Copy the passage from the article on the EU Anti-Coercion Instrument that begins at the words "In February 2021, the" and ends after "entered into force.".

Source text =
——

The EU Anti-Coercion Instrument: Anti-What, Exactly?

By Johannes Schäffer, Berlin School of Economics and Law*

In February 2021, the Commission acknowledged the concerns of the Parliament and Member States regarding coercive practices by “certain third countries”. Having identified a regulatory gap, it committed to “examine a possible instrument, which could be adopted in order to dissuade or offset coercive actions by third countries and which would allow the expeditious adoption of countermeasures triggered by such actions” no later than the end of 2021 (see the Joint Declaration). The Commission fulfilled its promise by adopting the proposal for an Anti-Coercion Instrument (ACI) in December. The divergent negotiating positions of the Parliament (here) and the Council (here) did not prove to be “show stoppers”. On 27 December 2023, the ACI – i.e. Regulation (EU) 2023/2675 “on the protection of the Union and its Member States from economic coercion by third countries” – entered into force.

——

Given material =

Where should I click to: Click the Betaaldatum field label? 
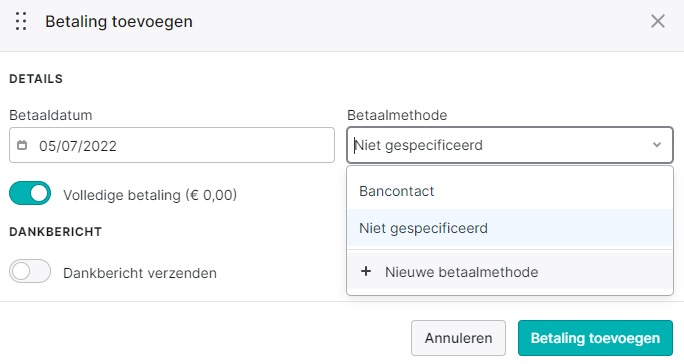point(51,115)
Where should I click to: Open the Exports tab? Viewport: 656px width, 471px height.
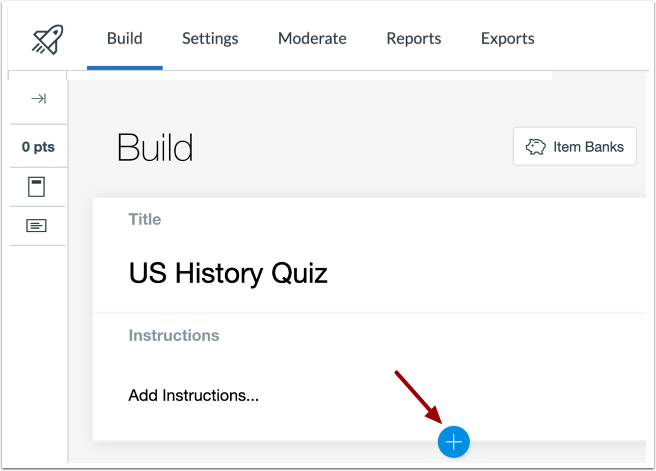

——

Answer for the task =
In February 2021, the Commission acknowledged the concerns of the Parliament and Member States regarding coercive practices by “certain third countries”. Having identified a regulatory gap, it committed to “examine a possible instrument, which could be adopted in order to dissuade or offset coercive actions by third countries and which would allow the expeditious adoption of countermeasures triggered by such actions” no later than the end of 2021 (see the Joint Declaration). The Commission fulfilled its promise by adopting the proposal for an Anti-Coercion Instrument (ACI) in December. The divergent negotiating positions of the Parliament (here) and the Council (here) did not prove to be “show stoppers”. On 27 December 2023, the ACI – i.e. Regulation (EU) 2023/2675 “on the protection of the Union and its Member States from economic coercion by third countries” – entered into force.